» **YOUR TASK**:
Your response should consist of one number, the count of lines below that contain "computer".
[RECORDS PROVIDED — start]
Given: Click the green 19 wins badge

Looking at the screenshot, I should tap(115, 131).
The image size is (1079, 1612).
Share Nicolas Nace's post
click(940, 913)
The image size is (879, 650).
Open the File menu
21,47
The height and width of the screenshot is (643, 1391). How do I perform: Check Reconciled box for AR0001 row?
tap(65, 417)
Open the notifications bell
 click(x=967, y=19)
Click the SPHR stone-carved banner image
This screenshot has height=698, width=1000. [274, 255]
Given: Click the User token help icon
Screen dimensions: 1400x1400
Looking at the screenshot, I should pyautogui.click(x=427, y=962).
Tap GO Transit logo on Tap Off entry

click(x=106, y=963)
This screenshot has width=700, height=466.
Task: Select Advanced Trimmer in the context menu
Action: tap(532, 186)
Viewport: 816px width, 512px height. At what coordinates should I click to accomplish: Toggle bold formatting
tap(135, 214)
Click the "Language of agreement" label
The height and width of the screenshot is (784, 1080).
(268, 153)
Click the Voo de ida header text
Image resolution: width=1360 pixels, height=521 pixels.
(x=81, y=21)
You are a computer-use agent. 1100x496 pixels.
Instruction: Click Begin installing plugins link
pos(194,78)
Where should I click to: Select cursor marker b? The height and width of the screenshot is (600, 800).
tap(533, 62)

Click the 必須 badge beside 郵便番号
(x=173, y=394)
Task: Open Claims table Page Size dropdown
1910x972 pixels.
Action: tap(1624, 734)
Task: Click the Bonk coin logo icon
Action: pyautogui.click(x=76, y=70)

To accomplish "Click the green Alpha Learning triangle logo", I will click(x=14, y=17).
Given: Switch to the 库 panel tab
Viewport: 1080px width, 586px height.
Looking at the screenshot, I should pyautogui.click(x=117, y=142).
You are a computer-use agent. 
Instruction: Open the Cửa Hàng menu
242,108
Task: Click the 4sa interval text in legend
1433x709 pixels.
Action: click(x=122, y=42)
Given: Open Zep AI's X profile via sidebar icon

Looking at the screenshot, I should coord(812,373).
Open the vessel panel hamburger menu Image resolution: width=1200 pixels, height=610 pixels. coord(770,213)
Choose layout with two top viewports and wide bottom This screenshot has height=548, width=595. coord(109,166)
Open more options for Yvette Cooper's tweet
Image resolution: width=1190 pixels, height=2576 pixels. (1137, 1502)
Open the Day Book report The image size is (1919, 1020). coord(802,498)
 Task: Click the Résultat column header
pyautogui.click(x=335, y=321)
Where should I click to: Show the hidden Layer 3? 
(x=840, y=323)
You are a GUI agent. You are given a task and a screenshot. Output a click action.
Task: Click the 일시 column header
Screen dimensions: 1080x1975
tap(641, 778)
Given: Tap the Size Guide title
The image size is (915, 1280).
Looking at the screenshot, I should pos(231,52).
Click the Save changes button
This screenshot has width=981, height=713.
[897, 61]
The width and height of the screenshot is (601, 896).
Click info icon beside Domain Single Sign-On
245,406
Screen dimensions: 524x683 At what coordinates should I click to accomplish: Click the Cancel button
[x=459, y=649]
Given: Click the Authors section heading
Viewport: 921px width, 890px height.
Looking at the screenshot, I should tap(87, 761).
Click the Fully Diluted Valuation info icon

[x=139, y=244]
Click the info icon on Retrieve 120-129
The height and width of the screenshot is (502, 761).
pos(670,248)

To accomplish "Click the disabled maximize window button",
[RECORDS PROVIDED — finish]
» **SOLUTION**:
2